Really appreciate the comprehensive reply, thank you


----------



## dazbrookespuma (Apr 10, 2007)

Mine cost £800 for moduleo flooring. It was the glued down stuff not the click version. They also levelled my concrete floor then feathered and stuck down the flooring. Unfortunately I don't know the size of the room of the top of my head. It's expensive stuff but looks great and seems very hard wearing, you can also replace just one strip/plank by warming the glue up.
Hope that helps a bit.


----------



## RedUntilDead (Feb 10, 2009)

Great reply Pogz,
I am also looking at this stuff and have settled on an Amtico strip for our bathroom. Just to to finish tiling flipping glass mosaics


----------



## Radish293 (Mar 16, 2012)

We’ve had a couple of amtico floors. All done by John Lewis really happy and the flows are very hard wearing. Posts of designs and warm to the foot. 
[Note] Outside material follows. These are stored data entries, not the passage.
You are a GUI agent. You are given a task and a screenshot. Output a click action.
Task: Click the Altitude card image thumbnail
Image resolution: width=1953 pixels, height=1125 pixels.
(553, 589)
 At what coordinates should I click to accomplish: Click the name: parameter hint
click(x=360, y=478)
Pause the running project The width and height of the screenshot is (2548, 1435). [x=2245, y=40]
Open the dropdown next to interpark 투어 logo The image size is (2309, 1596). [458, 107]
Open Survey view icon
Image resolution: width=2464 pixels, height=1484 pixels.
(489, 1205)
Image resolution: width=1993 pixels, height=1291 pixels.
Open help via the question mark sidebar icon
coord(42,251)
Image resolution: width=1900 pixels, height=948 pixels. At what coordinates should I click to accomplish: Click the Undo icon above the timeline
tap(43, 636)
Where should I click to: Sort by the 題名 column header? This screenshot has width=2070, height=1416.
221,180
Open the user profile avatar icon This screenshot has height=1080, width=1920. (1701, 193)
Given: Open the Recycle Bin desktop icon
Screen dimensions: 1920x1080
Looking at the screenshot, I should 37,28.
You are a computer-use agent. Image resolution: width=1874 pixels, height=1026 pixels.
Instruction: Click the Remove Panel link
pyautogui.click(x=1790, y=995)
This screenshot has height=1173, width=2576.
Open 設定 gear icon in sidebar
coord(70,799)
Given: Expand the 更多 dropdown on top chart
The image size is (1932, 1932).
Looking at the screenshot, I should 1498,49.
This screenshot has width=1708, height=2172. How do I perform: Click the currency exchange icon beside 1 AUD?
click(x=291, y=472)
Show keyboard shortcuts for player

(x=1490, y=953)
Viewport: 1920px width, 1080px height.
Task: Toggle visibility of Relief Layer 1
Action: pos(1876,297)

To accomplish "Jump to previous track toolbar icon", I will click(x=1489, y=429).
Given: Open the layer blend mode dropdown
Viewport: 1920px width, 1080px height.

Sent from my iPad using Tapatalk


----------



## koi (Jun 30, 2007)

I couldn't justify paying the premium for the builders to do the flooring as I had already went a bit overboard on their other extras. Decided to just go with them for the bits that would be harder to do afterwards like like kitchen and lighting

Will they be fitting Amtico or a cheaper brand? I went for Karndean looselay, so easy to fit and cost £37 per square metre.


----------



## JoeyJoeJo (Jan 3, 2014)

Ended up going with an Amtico and carpet mix from another supplier/fitter.
Builder had very restrictive options and price was about 40% more than from the open market. So we were able to upgrade materials and get the laying patterns we wanted for the less money.

Will be a little more logistics involved but for the saving, totally worth it.

But ask me again in two months after it's all gone wrong


----------